ENTRIES SHOWN>
################
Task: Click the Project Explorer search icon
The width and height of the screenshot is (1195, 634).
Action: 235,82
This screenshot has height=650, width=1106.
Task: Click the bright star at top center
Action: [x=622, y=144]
################
ACTION ITEM>
Nothing in the records should differ from the original when you retype them.

ANSWER SPACE>
Task: Click the Project Explorer search icon
The width and height of the screenshot is (1195, 634).
Action: 235,82
This screenshot has height=650, width=1106.
Task: Click the bright star at top center
Action: [x=622, y=144]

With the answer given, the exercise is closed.